WHAT YOU SHOULD DO:
Once the records below have been read, copy them all out exactly.

──────── TASK MATERIAL

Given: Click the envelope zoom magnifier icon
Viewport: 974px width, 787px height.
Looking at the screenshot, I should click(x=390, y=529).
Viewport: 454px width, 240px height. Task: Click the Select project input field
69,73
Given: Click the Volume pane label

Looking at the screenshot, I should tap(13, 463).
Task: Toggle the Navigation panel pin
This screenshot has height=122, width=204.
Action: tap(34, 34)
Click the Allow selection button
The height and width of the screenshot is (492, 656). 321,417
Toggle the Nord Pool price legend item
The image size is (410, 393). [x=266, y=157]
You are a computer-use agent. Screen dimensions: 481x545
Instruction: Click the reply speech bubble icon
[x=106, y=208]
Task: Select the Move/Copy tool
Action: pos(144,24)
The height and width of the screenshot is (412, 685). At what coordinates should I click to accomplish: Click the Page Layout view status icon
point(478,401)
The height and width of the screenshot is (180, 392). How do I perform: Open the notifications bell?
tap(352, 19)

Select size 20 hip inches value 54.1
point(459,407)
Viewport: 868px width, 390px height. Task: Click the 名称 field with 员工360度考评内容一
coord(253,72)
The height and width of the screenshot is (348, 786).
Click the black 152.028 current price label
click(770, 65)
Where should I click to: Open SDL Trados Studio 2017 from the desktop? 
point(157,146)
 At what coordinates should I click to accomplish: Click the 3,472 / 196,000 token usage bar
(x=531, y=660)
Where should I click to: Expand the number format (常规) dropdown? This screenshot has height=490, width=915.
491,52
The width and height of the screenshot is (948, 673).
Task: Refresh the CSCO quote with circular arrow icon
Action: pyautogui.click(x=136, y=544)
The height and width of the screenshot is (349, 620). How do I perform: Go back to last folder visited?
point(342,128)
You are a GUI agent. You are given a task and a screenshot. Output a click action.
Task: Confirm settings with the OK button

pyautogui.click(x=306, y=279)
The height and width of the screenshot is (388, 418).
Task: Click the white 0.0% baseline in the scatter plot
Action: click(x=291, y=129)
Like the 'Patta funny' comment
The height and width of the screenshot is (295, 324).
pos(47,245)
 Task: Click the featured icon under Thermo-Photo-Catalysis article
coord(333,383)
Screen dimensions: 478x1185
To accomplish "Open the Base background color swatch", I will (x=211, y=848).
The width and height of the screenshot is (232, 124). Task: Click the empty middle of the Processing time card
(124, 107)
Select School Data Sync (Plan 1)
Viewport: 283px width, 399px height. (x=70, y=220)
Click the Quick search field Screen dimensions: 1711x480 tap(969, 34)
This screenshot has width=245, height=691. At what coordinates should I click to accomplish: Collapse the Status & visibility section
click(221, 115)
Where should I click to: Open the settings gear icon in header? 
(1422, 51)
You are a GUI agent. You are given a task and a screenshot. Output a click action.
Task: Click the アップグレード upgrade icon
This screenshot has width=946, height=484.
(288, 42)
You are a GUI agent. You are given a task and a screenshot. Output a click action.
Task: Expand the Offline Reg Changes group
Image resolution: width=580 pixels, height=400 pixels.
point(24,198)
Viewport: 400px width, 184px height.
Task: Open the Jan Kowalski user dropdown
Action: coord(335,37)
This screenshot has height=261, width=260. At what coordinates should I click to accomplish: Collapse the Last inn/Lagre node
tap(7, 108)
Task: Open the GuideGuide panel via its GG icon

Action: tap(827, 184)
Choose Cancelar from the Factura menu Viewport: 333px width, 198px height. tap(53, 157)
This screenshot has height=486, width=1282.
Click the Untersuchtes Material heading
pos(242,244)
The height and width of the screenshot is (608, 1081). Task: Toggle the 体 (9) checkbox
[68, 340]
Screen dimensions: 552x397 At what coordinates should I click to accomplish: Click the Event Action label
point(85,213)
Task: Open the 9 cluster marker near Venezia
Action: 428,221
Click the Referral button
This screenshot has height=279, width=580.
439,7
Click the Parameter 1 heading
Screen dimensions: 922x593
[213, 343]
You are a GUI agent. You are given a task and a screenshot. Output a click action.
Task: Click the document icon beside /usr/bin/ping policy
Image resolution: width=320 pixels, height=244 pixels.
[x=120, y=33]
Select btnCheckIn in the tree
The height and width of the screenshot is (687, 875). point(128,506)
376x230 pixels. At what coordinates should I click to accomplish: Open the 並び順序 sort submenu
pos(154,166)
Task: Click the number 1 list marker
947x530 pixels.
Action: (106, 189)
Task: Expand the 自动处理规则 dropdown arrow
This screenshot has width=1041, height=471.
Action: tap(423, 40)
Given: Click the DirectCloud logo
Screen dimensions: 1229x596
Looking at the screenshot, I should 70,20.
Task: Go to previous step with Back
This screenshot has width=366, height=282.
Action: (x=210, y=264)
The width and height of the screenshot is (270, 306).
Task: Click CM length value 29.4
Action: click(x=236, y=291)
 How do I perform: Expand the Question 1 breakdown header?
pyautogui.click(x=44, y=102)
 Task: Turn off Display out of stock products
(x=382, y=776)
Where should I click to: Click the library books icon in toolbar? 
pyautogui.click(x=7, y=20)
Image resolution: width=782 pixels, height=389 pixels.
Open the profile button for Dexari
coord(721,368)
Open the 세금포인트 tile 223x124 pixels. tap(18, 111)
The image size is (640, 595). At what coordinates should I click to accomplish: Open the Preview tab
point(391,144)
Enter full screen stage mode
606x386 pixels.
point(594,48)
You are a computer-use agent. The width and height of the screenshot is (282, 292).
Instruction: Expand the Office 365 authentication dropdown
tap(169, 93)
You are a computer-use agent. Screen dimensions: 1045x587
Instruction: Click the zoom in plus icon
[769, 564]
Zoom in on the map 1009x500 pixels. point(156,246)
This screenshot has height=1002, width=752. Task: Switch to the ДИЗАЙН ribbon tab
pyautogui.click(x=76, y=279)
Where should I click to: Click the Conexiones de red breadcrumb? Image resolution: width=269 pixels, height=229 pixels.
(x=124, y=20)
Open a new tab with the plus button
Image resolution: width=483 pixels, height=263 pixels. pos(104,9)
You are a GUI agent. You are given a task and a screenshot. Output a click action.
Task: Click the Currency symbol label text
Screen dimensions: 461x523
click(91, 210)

────────────────

EXERCISE RESULT:
Given: Click the envelope zoom magnifier icon
Viewport: 974px width, 787px height.
Looking at the screenshot, I should click(x=390, y=529).
Viewport: 454px width, 240px height. Task: Click the Select project input field
69,73
Given: Click the Volume pane label

Looking at the screenshot, I should tap(13, 463).
Task: Toggle the Navigation panel pin
This screenshot has height=122, width=204.
Action: tap(34, 34)
Click the Allow selection button
The height and width of the screenshot is (492, 656). 321,417
Toggle the Nord Pool price legend item
The image size is (410, 393). [x=266, y=157]
You are a computer-use agent. Screen dimensions: 481x545
Instruction: Click the reply speech bubble icon
[x=106, y=208]
Task: Select the Move/Copy tool
Action: pos(144,24)
The height and width of the screenshot is (412, 685). At what coordinates should I click to accomplish: Click the Page Layout view status icon
point(478,401)
The height and width of the screenshot is (180, 392). How do I perform: Open the notifications bell?
tap(352, 19)

Select size 20 hip inches value 54.1
point(459,407)
Viewport: 868px width, 390px height. Task: Click the 名称 field with 员工360度考评内容一
coord(253,72)
The height and width of the screenshot is (348, 786).
Click the black 152.028 current price label
click(770, 65)
Where should I click to: Open SDL Trados Studio 2017 from the desktop? 
point(157,146)
 At what coordinates should I click to accomplish: Click the 3,472 / 196,000 token usage bar
(x=531, y=660)
Where should I click to: Expand the number format (常规) dropdown? This screenshot has height=490, width=915.
491,52
The width and height of the screenshot is (948, 673).
Task: Refresh the CSCO quote with circular arrow icon
Action: pyautogui.click(x=136, y=544)
The height and width of the screenshot is (349, 620). How do I perform: Go back to last folder visited?
point(342,128)
You are a GUI agent. You are given a task and a screenshot. Output a click action.
Task: Confirm settings with the OK button

pyautogui.click(x=306, y=279)
The height and width of the screenshot is (388, 418).
Task: Click the white 0.0% baseline in the scatter plot
Action: click(x=291, y=129)
Like the 'Patta funny' comment
The height and width of the screenshot is (295, 324).
pos(47,245)
 Task: Click the featured icon under Thermo-Photo-Catalysis article
coord(333,383)
Screen dimensions: 478x1185
To accomplish "Open the Base background color swatch", I will (x=211, y=848).
The width and height of the screenshot is (232, 124). Task: Click the empty middle of the Processing time card
(124, 107)
Select School Data Sync (Plan 1)
Viewport: 283px width, 399px height. (x=70, y=220)
Click the Quick search field Screen dimensions: 1711x480 tap(969, 34)
This screenshot has width=245, height=691. At what coordinates should I click to accomplish: Collapse the Status & visibility section
click(221, 115)
Where should I click to: Open the settings gear icon in header? 
(1422, 51)
You are a GUI agent. You are given a task and a screenshot. Output a click action.
Task: Click the アップグレード upgrade icon
This screenshot has width=946, height=484.
(288, 42)
You are a GUI agent. You are given a task and a screenshot. Output a click action.
Task: Expand the Offline Reg Changes group
Image resolution: width=580 pixels, height=400 pixels.
point(24,198)
Viewport: 400px width, 184px height.
Task: Open the Jan Kowalski user dropdown
Action: coord(335,37)
This screenshot has height=261, width=260. At what coordinates should I click to accomplish: Collapse the Last inn/Lagre node
tap(7, 108)
Task: Open the GuideGuide panel via its GG icon

Action: tap(827, 184)
Choose Cancelar from the Factura menu Viewport: 333px width, 198px height. tap(53, 157)
This screenshot has height=486, width=1282.
Click the Untersuchtes Material heading
pos(242,244)
The height and width of the screenshot is (608, 1081). Task: Toggle the 体 (9) checkbox
[68, 340]
Screen dimensions: 552x397 At what coordinates should I click to accomplish: Click the Event Action label
point(85,213)
Task: Open the 9 cluster marker near Venezia
Action: 428,221
Click the Referral button
This screenshot has height=279, width=580.
439,7
Click the Parameter 1 heading
Screen dimensions: 922x593
[213, 343]
You are a GUI agent. You are given a task and a screenshot. Output a click action.
Task: Click the document icon beside /usr/bin/ping policy
Image resolution: width=320 pixels, height=244 pixels.
[x=120, y=33]
Select btnCheckIn in the tree
The height and width of the screenshot is (687, 875). point(128,506)
376x230 pixels. At what coordinates should I click to accomplish: Open the 並び順序 sort submenu
pos(154,166)
Task: Click the number 1 list marker
947x530 pixels.
Action: (106, 189)
Task: Expand the 自动处理规则 dropdown arrow
This screenshot has width=1041, height=471.
Action: tap(423, 40)
Given: Click the DirectCloud logo
Screen dimensions: 1229x596
Looking at the screenshot, I should 70,20.
Task: Go to previous step with Back
This screenshot has width=366, height=282.
Action: (x=210, y=264)
The width and height of the screenshot is (270, 306).
Task: Click CM length value 29.4
Action: click(x=236, y=291)
 How do I perform: Expand the Question 1 breakdown header?
pyautogui.click(x=44, y=102)
 Task: Turn off Display out of stock products
(x=382, y=776)
Where should I click to: Click the library books icon in toolbar? 
pyautogui.click(x=7, y=20)
Image resolution: width=782 pixels, height=389 pixels.
Open the profile button for Dexari
coord(721,368)
Open the 세금포인트 tile 223x124 pixels. tap(18, 111)
The image size is (640, 595). At what coordinates should I click to accomplish: Open the Preview tab
point(391,144)
Enter full screen stage mode
606x386 pixels.
point(594,48)
You are a computer-use agent. The width and height of the screenshot is (282, 292).
Instruction: Expand the Office 365 authentication dropdown
tap(169, 93)
You are a computer-use agent. Screen dimensions: 1045x587
Instruction: Click the zoom in plus icon
[769, 564]
Zoom in on the map 1009x500 pixels. point(156,246)
This screenshot has height=1002, width=752. Task: Switch to the ДИЗАЙН ribbon tab
pyautogui.click(x=76, y=279)
Where should I click to: Click the Conexiones de red breadcrumb? Image resolution: width=269 pixels, height=229 pixels.
(x=124, y=20)
Open a new tab with the plus button
Image resolution: width=483 pixels, height=263 pixels. pos(104,9)
You are a GUI agent. You are given a task and a screenshot. Output a click action.
Task: Click the Currency symbol label text
Screen dimensions: 461x523
click(91, 210)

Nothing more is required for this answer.